Published online by Cambridge University Press: 02 March 2023
Contemporary thought tends to oppose magic and Christianity. The term magic suggests superstition and illicit ritual, with roots in a misty, perhaps imagined, pagan past. It also implies material wish-fulfilment, by contrast to religious faith and prayer. Yet the origins of magic are interwoven with religion, and while some aspects of magic came to be connected with the illicit, pagan and heretical, magic was also endorsed by the powerful belief in a Christian supernatural that encompassed the divine, demonic and otherworldly, and by belief in natural, occult forces in the cosmos. A strong learned tradition of magic was sustained by interest in the occult sciences, while the power of ritual and tradition, and the compelling possibility of fulfilling basic human wishes and desires, whether beneficial or harmful, ensured the survival of magic within popular belief and practice. Magic and the supernatural more generally provide romance with its quality of the marvellous, but they are also treated with a profundity and realism that only become evident when romance is placed within its wider cultural contexts. This essay first traces these contexts, and then turns to the two faces of magic within romance, natural magic and black magic or ‘nigromancy’, taking as its focus non-Arthurian and more ‘popular’ romance. These interwoven motifs of white and black magic can illuminate the workings of providence within the world, both by showing the marvellous forces within nature that reflect God's beneficent powers, and by opposing to his divine plan malevolent, dangerous but ultimately unsuccessful human magic. Romance probes both the fascination and the anxiety surrounding magic in the Middle Ages.

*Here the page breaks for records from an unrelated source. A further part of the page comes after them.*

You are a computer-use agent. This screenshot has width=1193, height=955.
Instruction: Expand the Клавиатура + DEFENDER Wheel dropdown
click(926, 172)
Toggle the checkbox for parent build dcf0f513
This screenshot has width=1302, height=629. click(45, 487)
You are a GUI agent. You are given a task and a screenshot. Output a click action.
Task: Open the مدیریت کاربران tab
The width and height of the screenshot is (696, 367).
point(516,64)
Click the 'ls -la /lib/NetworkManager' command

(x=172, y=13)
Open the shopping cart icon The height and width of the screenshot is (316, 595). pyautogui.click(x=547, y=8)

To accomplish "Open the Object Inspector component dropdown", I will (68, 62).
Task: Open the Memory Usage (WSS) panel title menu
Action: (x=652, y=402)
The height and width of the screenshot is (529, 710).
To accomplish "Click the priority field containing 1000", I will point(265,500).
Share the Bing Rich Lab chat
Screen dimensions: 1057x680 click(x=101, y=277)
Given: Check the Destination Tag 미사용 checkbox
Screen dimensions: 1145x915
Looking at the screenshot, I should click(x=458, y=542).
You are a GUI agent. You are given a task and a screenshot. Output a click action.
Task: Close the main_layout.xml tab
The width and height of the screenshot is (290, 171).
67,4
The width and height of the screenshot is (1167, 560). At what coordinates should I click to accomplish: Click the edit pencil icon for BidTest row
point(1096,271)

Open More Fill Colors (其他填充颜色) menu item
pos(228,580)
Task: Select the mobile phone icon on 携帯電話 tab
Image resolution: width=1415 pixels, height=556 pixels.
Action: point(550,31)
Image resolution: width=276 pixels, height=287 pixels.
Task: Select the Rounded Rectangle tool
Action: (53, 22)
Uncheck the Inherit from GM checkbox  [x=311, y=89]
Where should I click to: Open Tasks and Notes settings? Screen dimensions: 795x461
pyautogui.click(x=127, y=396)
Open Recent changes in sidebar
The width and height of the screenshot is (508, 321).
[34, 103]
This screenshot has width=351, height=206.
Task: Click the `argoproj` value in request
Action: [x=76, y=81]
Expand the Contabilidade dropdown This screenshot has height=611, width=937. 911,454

The thought world of the later Middle Ages included a complex mix of ideas of magic and the supernatural, which stretched back through classical and Judaeo-Christian as well as Germanic and Celtic belief and ritual. Classical thought associated the magic arts with the East: Pliny traces magic to Zoroaster and his priests or magi, and tells how Xerxes brought this ‘monstrous art’ to Greece. The Greek term magos, a Persian or Median priest, came to imply a practitioner of alien or illicit rituals, and the idea of otherness plays a crucial role in the definition of magic.